Many M. D. Anderson physicians, nurses, pharmacists and other caregivers spent their free time providing medical help to hurricane evacuees at Houston’s Reliant Astrodome and George R. Brown Convention Center. Other staff members sorted and distributed clothing at shelters and opened their homes to evacuees.
“I was proud of our employees,” says Thomas W. Burke, M.D., executive vice president and physician-in-chief. “We had a wonderful response that mirrored the warmth shown by others throughout Houston.”
More than 1,000 new cancer patients from areas wrecked by Katrina received care at M. D. Anderson. Another 811 patients from affected regions already were being treated at the institution when Katrina hit or were patients who returned for additional treatment following the storm.

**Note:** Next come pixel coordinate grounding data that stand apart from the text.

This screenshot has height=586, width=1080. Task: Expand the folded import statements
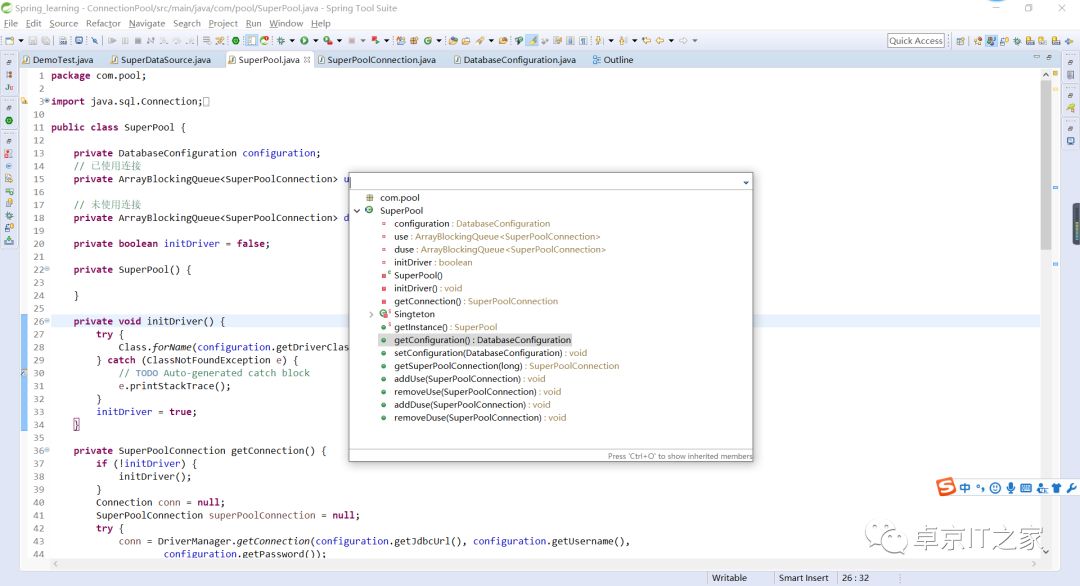pos(46,101)
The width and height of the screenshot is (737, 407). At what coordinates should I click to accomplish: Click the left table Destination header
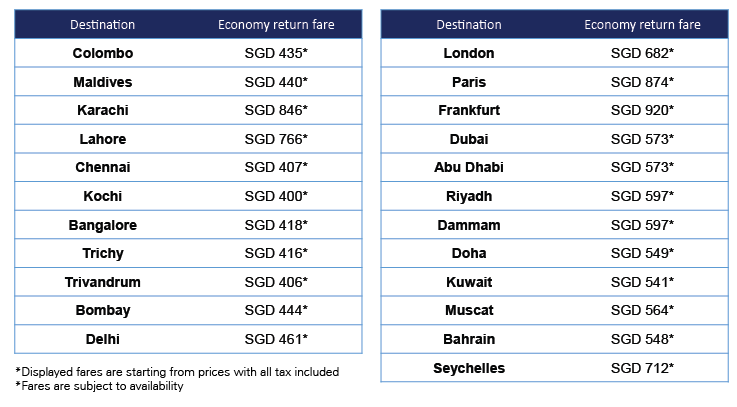coord(102,24)
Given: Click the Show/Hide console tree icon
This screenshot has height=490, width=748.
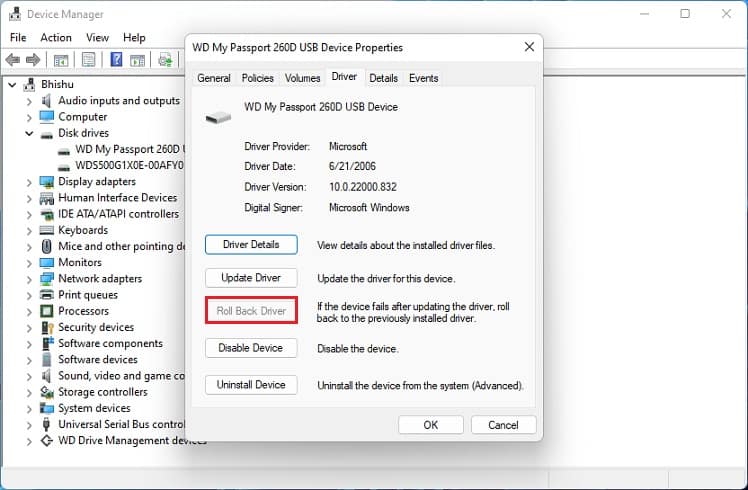Looking at the screenshot, I should 61,61.
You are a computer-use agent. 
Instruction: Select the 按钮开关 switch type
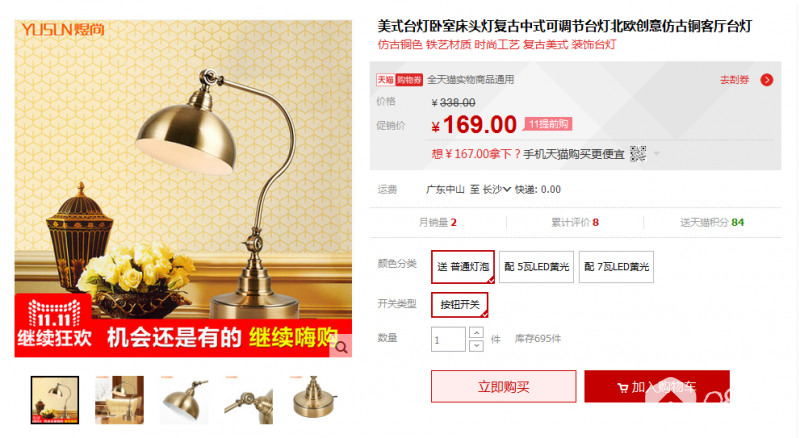click(460, 305)
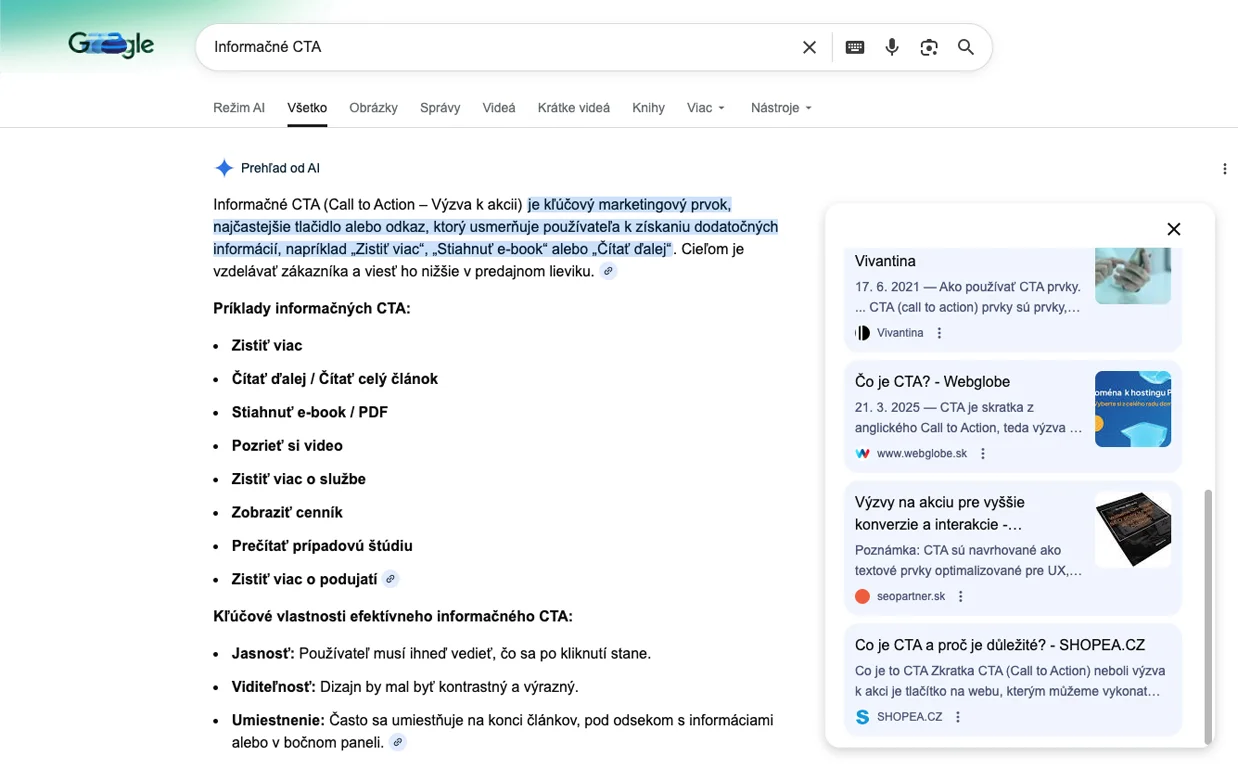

Besides caring for patients’ physical needs, staff members from various areas — including psychiatry, chaplaincy and pastoral education, social work, case management and the employee assistance program — helped patients displaced by the hurricane cope with the issues they faced as a result of losing homes, possessions and even family members.
Many of the new patients already had started cancer treatment at their local hospitals when they arrived in Houston.
“Our teams worked with patients who came in on short notice and with inadequate records or a hazy understanding of their condition. Everyone was good about adjusting to these unusual circumstances,” Burke says.
Our physicians and nurses often became “detectives,” working with insurance companies and laboratories to find patient information and contacting the American Society of Clinical Oncologists and other professional organizations to track down hometown physicians.
“Treating these patients was a challenge,” Burke says. “But with a combination of the patients’ knowledge of their cancer, the relative standardization of many cancer treatments and the dedication of our staff, we managed without significant interruptions to the patients’ care.”